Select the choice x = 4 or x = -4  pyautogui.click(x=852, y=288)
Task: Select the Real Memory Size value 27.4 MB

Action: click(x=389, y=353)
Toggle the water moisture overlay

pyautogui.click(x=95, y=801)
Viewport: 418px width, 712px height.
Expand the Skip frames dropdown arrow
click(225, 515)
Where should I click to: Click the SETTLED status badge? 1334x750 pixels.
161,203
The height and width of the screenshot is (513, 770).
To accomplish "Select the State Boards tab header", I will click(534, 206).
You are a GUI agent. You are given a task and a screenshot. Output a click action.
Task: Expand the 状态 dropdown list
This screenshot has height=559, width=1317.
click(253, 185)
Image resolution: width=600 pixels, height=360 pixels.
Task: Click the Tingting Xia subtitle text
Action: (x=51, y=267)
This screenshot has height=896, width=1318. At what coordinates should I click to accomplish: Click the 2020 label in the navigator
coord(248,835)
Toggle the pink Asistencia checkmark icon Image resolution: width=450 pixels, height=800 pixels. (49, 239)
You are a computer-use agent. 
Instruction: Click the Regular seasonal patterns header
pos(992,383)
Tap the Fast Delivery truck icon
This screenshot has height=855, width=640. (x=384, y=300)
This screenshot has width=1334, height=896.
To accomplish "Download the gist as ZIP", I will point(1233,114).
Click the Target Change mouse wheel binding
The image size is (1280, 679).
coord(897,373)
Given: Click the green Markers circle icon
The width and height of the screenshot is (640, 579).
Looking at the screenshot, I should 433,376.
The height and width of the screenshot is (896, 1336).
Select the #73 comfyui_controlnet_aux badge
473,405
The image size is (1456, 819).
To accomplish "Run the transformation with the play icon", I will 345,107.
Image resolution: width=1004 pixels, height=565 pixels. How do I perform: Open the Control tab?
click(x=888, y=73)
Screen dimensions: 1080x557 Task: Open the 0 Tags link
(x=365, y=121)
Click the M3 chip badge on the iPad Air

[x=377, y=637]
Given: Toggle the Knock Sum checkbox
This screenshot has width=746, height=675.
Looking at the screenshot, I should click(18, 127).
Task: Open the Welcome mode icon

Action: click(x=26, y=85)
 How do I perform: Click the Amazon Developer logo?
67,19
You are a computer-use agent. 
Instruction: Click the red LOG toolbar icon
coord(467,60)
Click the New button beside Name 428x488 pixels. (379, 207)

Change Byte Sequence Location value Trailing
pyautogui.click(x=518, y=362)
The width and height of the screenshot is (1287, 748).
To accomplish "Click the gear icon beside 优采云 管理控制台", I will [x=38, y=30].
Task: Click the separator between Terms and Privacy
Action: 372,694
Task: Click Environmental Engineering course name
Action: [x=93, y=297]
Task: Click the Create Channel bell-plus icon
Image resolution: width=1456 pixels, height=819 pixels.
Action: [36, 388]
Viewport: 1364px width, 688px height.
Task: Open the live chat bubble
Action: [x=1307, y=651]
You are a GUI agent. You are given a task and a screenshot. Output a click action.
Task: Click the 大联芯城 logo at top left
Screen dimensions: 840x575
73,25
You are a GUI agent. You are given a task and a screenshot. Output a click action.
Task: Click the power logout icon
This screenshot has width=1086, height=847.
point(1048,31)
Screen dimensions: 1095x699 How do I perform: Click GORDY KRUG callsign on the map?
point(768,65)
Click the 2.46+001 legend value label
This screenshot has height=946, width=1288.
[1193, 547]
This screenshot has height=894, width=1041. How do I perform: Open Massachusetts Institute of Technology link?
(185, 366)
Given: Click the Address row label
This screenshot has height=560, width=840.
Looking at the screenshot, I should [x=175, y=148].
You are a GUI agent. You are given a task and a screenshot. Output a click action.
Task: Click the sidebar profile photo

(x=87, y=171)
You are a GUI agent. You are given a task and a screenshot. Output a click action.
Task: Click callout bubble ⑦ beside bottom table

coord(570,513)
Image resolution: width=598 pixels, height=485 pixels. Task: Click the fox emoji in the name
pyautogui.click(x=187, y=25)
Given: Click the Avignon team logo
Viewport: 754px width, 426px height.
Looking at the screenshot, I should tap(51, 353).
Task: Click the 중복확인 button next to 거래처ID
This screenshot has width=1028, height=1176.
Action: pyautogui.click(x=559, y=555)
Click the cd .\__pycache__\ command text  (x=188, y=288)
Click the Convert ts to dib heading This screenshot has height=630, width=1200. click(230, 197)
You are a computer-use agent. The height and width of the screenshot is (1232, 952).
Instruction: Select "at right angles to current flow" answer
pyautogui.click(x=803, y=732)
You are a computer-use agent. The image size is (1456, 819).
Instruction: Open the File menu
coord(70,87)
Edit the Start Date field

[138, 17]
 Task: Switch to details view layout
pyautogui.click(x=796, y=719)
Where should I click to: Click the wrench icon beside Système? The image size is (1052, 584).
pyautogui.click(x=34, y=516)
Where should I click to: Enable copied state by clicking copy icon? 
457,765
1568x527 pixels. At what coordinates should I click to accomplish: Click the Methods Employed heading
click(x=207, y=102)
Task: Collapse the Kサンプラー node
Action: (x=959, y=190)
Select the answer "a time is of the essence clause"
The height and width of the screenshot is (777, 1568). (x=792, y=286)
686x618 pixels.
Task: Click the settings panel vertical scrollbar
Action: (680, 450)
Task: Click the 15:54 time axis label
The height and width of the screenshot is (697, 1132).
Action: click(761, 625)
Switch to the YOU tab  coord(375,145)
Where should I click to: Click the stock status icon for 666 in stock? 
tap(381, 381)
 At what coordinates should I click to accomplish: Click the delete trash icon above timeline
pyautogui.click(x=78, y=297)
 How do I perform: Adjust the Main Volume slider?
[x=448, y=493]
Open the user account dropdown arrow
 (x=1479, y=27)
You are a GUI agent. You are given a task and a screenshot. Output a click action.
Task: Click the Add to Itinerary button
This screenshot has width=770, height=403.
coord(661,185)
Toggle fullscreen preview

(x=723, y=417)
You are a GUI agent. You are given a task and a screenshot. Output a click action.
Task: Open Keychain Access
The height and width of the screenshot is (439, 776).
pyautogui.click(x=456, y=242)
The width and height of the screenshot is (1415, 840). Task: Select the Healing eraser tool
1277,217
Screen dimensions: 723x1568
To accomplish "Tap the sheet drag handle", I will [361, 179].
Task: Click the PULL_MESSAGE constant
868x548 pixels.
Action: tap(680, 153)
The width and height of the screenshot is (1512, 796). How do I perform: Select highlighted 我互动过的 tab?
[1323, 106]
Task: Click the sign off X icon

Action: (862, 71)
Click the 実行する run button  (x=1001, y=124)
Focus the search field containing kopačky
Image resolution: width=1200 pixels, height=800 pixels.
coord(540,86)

# AIM:
Please reproduce all of the material above with "Keychain Access" replaced by "Activity Monitor", keeping everything else the same.

# FULL RESPONSE:
Select the choice x = 4 or x = -4  pyautogui.click(x=852, y=288)
Task: Select the Real Memory Size value 27.4 MB

Action: click(x=389, y=353)
Toggle the water moisture overlay

pyautogui.click(x=95, y=801)
Viewport: 418px width, 712px height.
Expand the Skip frames dropdown arrow
click(225, 515)
Where should I click to: Click the SETTLED status badge? 1334x750 pixels.
161,203
The height and width of the screenshot is (513, 770).
To accomplish "Select the State Boards tab header", I will click(534, 206).
You are a GUI agent. You are given a task and a screenshot. Output a click action.
Task: Expand the 状态 dropdown list
This screenshot has height=559, width=1317.
click(253, 185)
Image resolution: width=600 pixels, height=360 pixels.
Task: Click the Tingting Xia subtitle text
Action: (x=51, y=267)
This screenshot has height=896, width=1318. At what coordinates should I click to accomplish: Click the 2020 label in the navigator
coord(248,835)
Toggle the pink Asistencia checkmark icon Image resolution: width=450 pixels, height=800 pixels. (49, 239)
You are a computer-use agent. 
Instruction: Click the Regular seasonal patterns header
pos(992,383)
Tap the Fast Delivery truck icon
This screenshot has height=855, width=640. (x=384, y=300)
This screenshot has width=1334, height=896.
To accomplish "Download the gist as ZIP", I will point(1233,114).
Click the Target Change mouse wheel binding
The image size is (1280, 679).
coord(897,373)
Given: Click the green Markers circle icon
The width and height of the screenshot is (640, 579).
Looking at the screenshot, I should 433,376.
The height and width of the screenshot is (896, 1336).
Select the #73 comfyui_controlnet_aux badge
473,405
The image size is (1456, 819).
To accomplish "Run the transformation with the play icon", I will 345,107.
Image resolution: width=1004 pixels, height=565 pixels. How do I perform: Open the Control tab?
click(x=888, y=73)
Screen dimensions: 1080x557 Task: Open the 0 Tags link
(x=365, y=121)
Click the M3 chip badge on the iPad Air

[x=377, y=637]
Given: Toggle the Knock Sum checkbox
This screenshot has width=746, height=675.
Looking at the screenshot, I should click(18, 127).
Task: Open the Welcome mode icon

Action: click(x=26, y=85)
 How do I perform: Click the Amazon Developer logo?
67,19
You are a computer-use agent. 
Instruction: Click the red LOG toolbar icon
coord(467,60)
Click the New button beside Name 428x488 pixels. (379, 207)

Change Byte Sequence Location value Trailing
pyautogui.click(x=518, y=362)
The width and height of the screenshot is (1287, 748).
To accomplish "Click the gear icon beside 优采云 管理控制台", I will [x=38, y=30].
Task: Click the separator between Terms and Privacy
Action: 372,694
Task: Click Environmental Engineering course name
Action: [x=93, y=297]
Task: Click the Create Channel bell-plus icon
Image resolution: width=1456 pixels, height=819 pixels.
Action: [36, 388]
Viewport: 1364px width, 688px height.
Task: Open the live chat bubble
Action: [x=1307, y=651]
You are a GUI agent. You are given a task and a screenshot. Output a click action.
Task: Click the 大联芯城 logo at top left
Screen dimensions: 840x575
73,25
You are a GUI agent. You are given a task and a screenshot. Output a click action.
Task: Click the power logout icon
This screenshot has width=1086, height=847.
point(1048,31)
Screen dimensions: 1095x699 How do I perform: Click GORDY KRUG callsign on the map?
point(768,65)
Click the 2.46+001 legend value label
This screenshot has height=946, width=1288.
[1193, 547]
This screenshot has height=894, width=1041. How do I perform: Open Massachusetts Institute of Technology link?
(185, 366)
Given: Click the Address row label
This screenshot has height=560, width=840.
Looking at the screenshot, I should [x=175, y=148].
You are a GUI agent. You are given a task and a screenshot. Output a click action.
Task: Click the sidebar profile photo

(x=87, y=171)
You are a GUI agent. You are given a task and a screenshot. Output a click action.
Task: Click callout bubble ⑦ beside bottom table

coord(570,513)
Image resolution: width=598 pixels, height=485 pixels. Task: Click the fox emoji in the name
pyautogui.click(x=187, y=25)
Given: Click the Avignon team logo
Viewport: 754px width, 426px height.
Looking at the screenshot, I should tap(51, 353).
Task: Click the 중복확인 button next to 거래처ID
This screenshot has width=1028, height=1176.
Action: pyautogui.click(x=559, y=555)
Click the cd .\__pycache__\ command text  (x=188, y=288)
Click the Convert ts to dib heading This screenshot has height=630, width=1200. click(230, 197)
You are a computer-use agent. The height and width of the screenshot is (1232, 952).
Instruction: Select "at right angles to current flow" answer
pyautogui.click(x=803, y=732)
You are a computer-use agent. The image size is (1456, 819).
Instruction: Open the File menu
coord(70,87)
Edit the Start Date field

[138, 17]
 Task: Switch to details view layout
pyautogui.click(x=796, y=719)
Where should I click to: Click the wrench icon beside Système? The image size is (1052, 584).
pyautogui.click(x=34, y=516)
Where should I click to: Enable copied state by clicking copy icon? 
457,765
1568x527 pixels. At what coordinates should I click to accomplish: Click the Methods Employed heading
click(x=207, y=102)
Task: Collapse the Kサンプラー node
Action: (x=959, y=190)
Select the answer "a time is of the essence clause"
The height and width of the screenshot is (777, 1568). (x=792, y=286)
686x618 pixels.
Task: Click the settings panel vertical scrollbar
Action: (680, 450)
Task: Click the 15:54 time axis label
The height and width of the screenshot is (697, 1132).
Action: click(761, 625)
Switch to the YOU tab  coord(375,145)
Where should I click to: Click the stock status icon for 666 in stock? 
tap(381, 381)
 At what coordinates should I click to accomplish: Click the delete trash icon above timeline
pyautogui.click(x=78, y=297)
 How do I perform: Adjust the Main Volume slider?
[x=448, y=493]
Open the user account dropdown arrow
 (x=1479, y=27)
You are a GUI agent. You are given a task and a screenshot. Output a click action.
Task: Click the Add to Itinerary button
This screenshot has width=770, height=403.
coord(661,185)
Toggle fullscreen preview

(x=723, y=417)
You are a GUI agent. You are given a task and a screenshot. Output a click action.
Task: Open Activity Monitor
The height and width of the screenshot is (439, 776).
pyautogui.click(x=456, y=242)
The width and height of the screenshot is (1415, 840). Task: Select the Healing eraser tool
1277,217
Screen dimensions: 723x1568
To accomplish "Tap the sheet drag handle", I will [361, 179].
Task: Click the PULL_MESSAGE constant
868x548 pixels.
Action: tap(680, 153)
The width and height of the screenshot is (1512, 796). How do I perform: Select highlighted 我互动过的 tab?
[1323, 106]
Task: Click the sign off X icon

Action: (862, 71)
Click the 実行する run button  (x=1001, y=124)
Focus the search field containing kopačky
Image resolution: width=1200 pixels, height=800 pixels.
coord(540,86)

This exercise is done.